I don't usually like to give away anything from good books that I'm reading, but I'm in the middle of reading Life of Pi and this quote struck me. I'll have to think about why. If you are currently reading this same book (I have not yet finished it) and are not up to page 70 in the paperback edition, then don't read the following.

Context: Pi is a young boy who is a Christian, Muslim, and Hindu. He is feeling pressures from the respective religious leaders to choose one.

"And that wasn't the end of it. There are always those who take it upon themselves to defend God, as if Ultimate Reality, as if the sustaining frame of existence, were something weak and helpless. These people walk by a widow deformed by leprosy begging for a few paise, walk by children dressed in rages living in the street, and they think, "Business as usual." But if they perceive a slight against God, it is a different story. Their faces go red, their chests heave mightily, they sputter angry words. The degree of their indignation is astonishing. Their resolve is frightening.

These people fail to realize that it is on the inside that God must be defended, not on the outside. They should direct their anger at themselves. For evil in the open is but evil from within that has been let out. The main battlefield for good is not the open ground of the public arena but the small clearing of each heart. Meanwhile, the lot of widows and homeless children is very hard, and it is to their defense, not God's, that the self-righteous should rush.

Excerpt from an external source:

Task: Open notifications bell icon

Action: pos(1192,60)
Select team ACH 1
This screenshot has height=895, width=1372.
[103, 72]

Once an oaf chased me away from the Great Mosque. When I went to church, the priest glared at me so that I could not feel the peace of Christ. A Brahmin sometimes shooed me away from darshan. My religious doings were reported to my parents in the hushed, urgent tones of treason revealed.

As if the small-mindedness did God any good.

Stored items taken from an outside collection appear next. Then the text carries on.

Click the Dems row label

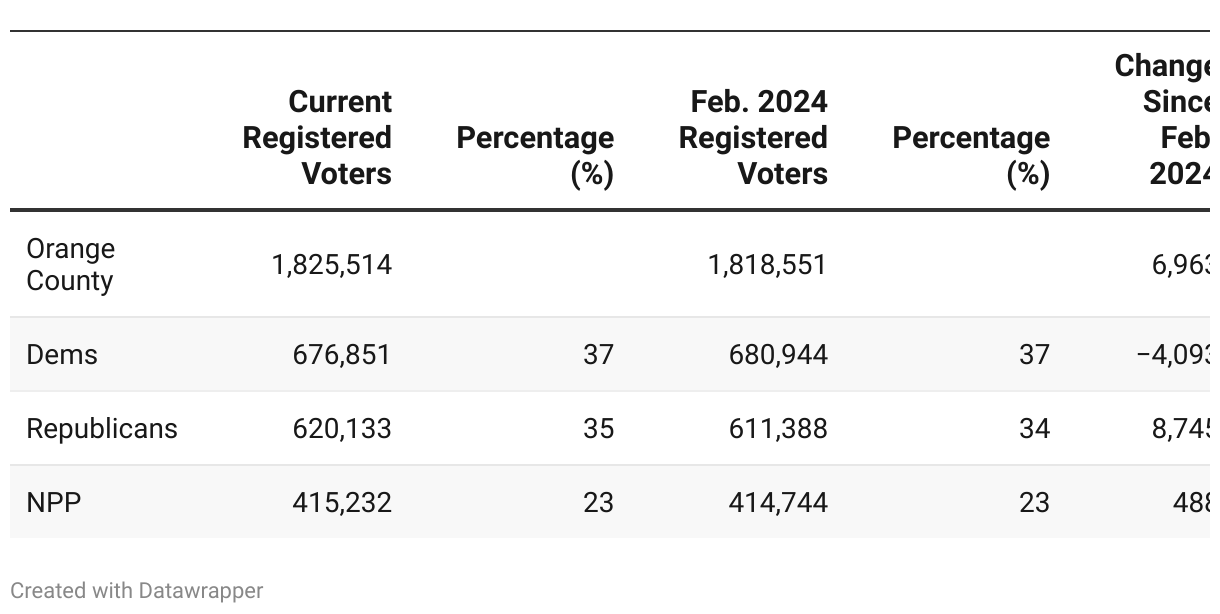point(62,355)
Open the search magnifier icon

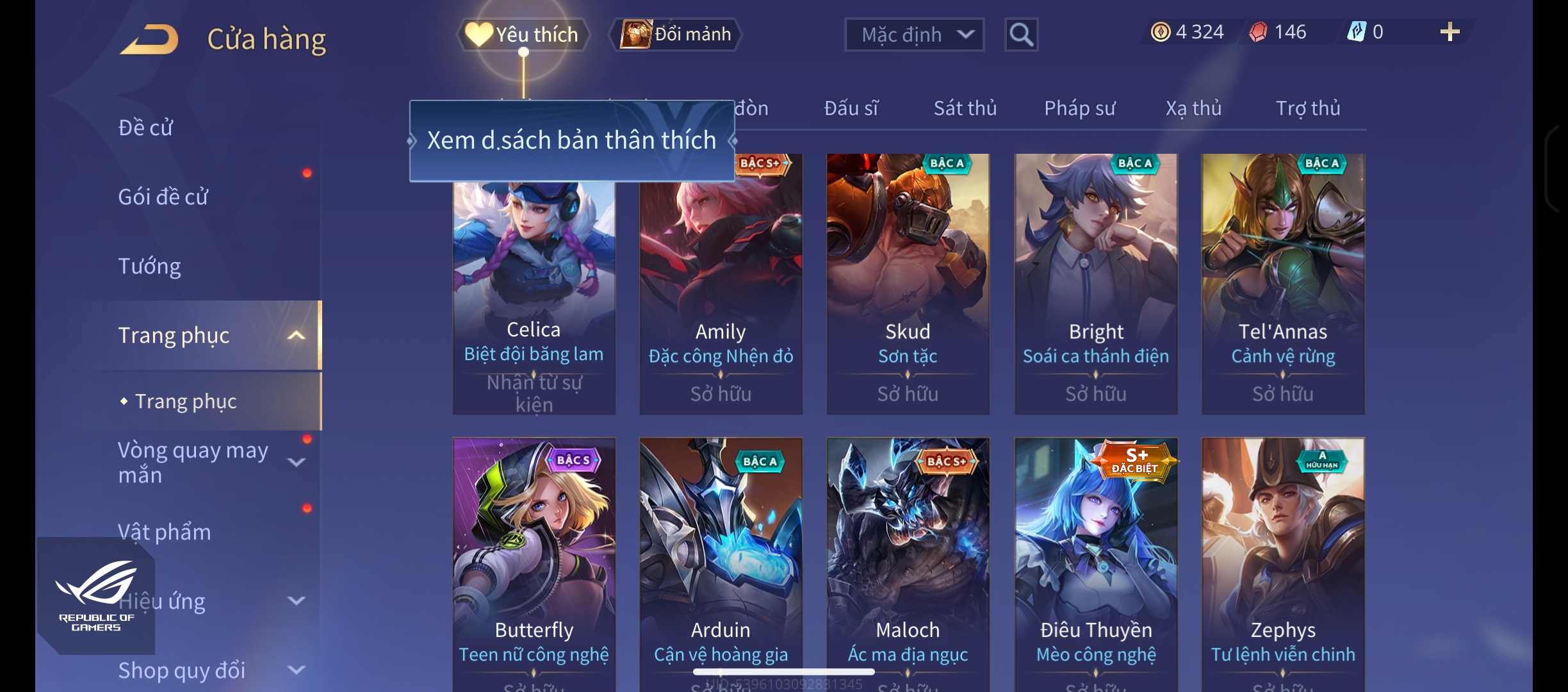point(1021,35)
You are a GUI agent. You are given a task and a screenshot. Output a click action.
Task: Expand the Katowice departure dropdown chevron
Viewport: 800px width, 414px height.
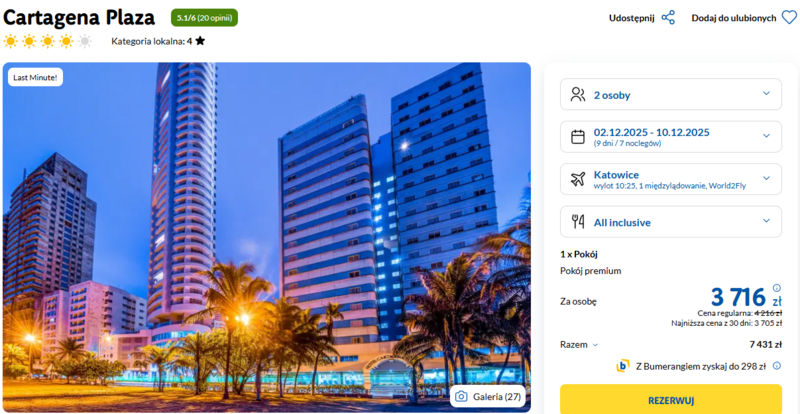766,178
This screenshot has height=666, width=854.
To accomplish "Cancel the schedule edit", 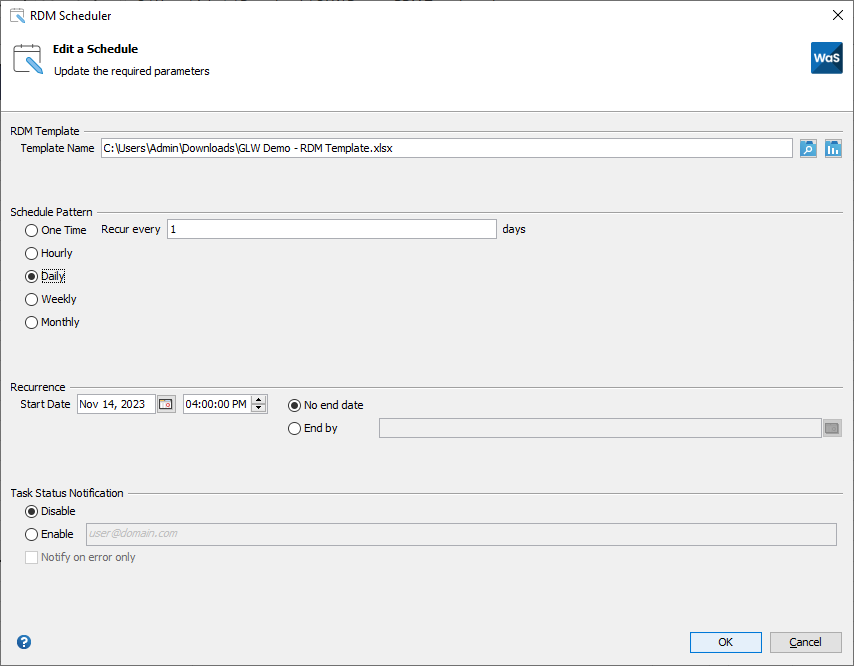I will 805,642.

To me, religion is about our dignity, not our depravity.

I stopped attending Mass at Our Lady of Immaculate Conception and went to Our Lady of Angels. I no longer lingered after Friday prayer among my breathern. I went to temple at crowded times when the Brahmins were too distracted to come between God and me."


1 Comments:

At 9:01 AM , Blogger Adam said...

Thanks for your commenting. If there is a Calvinist living inside you, where does he live? Your heart? Your head? Your gallbladder?